The opposite of a motivated physician is a burnt-out physician. In healthcare, preventing physician burnout and promoting physician wellness is of increasing importance. Healthcare organizations are under tremendous pressure to retain quality physicians and push physicians to perform at the highest level possible. The key to getting these results is to truly understand what motivates physicians to do their job, and to foster it.
I recently watched a YouTube video1 that summarized a Daniel Pink book on motivation, entitled “Drive: The Surprising Truth about What Motivates Us.”2 The book was reviewed last year by the ALiEM.3 The talk focused on some new research that explains what motivates people. The talk contended that while the old carrot and stick model (i.e. a bigger carrot (reward) will lead to higher performance, and a bigger stick (penalty) will prevent poor performance) may be true for some fields, it is not true for many.
What motivates us?
Pink asserted that organizations which require their employees to perform more complex tasks and/or creative solutions (such as in Emergency Medicine), a simple bonus or pay raise will likely not result in higher performance. In addition to these conclusions, research by Jha, et al. in the New England Journal of Medicine showed no difference in mortality benefit when hospitals utilized pay-for-performance type incentives.4 Pink continued by stating that when a certain income level is achieved, other factors besides pay or bonuses actually provide a means to increase employee performance. In Emergency Medicine, physicians are reasonably well-compensated compared to other specialists, however burnout and fatigue are still huge problems.5 Simply encouraging doctors with monetary incentives is not likely to motivate them to provide better care, nor will it prevent burnout. Instead of pay, Daniel Pink suggested that individuals want mastery, purpose, and autonomy in their careers, and anything done to increase these three factors will likely result in higher performance and job satisfaction.

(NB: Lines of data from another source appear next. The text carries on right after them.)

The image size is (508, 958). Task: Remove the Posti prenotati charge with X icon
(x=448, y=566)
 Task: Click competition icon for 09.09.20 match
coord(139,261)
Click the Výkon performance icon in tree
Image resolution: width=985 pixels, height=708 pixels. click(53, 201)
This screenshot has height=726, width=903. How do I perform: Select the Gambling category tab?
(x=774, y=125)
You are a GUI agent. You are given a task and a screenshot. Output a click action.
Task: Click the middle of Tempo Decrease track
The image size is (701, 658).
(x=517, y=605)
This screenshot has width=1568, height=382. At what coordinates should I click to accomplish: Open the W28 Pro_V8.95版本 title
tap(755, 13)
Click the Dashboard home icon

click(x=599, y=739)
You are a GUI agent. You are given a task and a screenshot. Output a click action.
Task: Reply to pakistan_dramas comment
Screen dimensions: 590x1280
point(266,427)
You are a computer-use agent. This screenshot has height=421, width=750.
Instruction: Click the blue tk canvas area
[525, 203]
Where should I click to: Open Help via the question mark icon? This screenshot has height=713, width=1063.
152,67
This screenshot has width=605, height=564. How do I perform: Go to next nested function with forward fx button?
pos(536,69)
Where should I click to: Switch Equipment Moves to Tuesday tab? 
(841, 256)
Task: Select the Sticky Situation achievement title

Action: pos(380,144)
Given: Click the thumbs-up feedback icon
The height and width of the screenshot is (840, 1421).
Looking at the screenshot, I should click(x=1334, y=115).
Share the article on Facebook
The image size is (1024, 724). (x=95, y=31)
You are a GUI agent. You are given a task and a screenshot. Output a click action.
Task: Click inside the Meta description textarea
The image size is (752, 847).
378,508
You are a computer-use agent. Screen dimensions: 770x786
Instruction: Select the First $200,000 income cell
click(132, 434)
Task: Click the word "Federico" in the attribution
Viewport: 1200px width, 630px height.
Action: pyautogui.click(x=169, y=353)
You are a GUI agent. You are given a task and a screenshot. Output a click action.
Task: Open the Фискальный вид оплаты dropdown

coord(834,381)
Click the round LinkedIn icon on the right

The loss of autonomy in emergency medicine
Most EM physicians have both mastery of their field and a deep sense of purpose. I believe lack of autonomy is the key aspect contributing to decreased motivation in clinical Emergency Medicine. To be autonomous, physicians I talk with want control over their time at work, to be treated as the 7+ years of advanced education deserves, and to be trusted to think critically based on the patient and situation. For example, a 120 kg male with a history of end stage renal disease on hemodialysis and CHF with an ejection fraction of 30% presents to the ED with an obvious community acquired pneumonia. He of course happens to trigger all known sepsis makers. No sooner than I start placing orders in my EMR (electronic medical record), red warning boxes pop up politely informing me of the order sets I should now complete as per the hospital sepsis committee. I am now forced to chart ad nauseam that I do not think giving the 30 cc/kg bolus (that the EMR red boxes tell me to do) would be appropriate for this patient. Even if I think my care is medically appropriate and defensible to both lawyers and doctors, I have to chart detailed explanations so that my hospital sepsis committee doesn’t come after me for missing a quality metric. Although I admit this example is a bit exaggerated, the point is this: more and more barriers hinder us from patient care and prevent us from doing what we love to do.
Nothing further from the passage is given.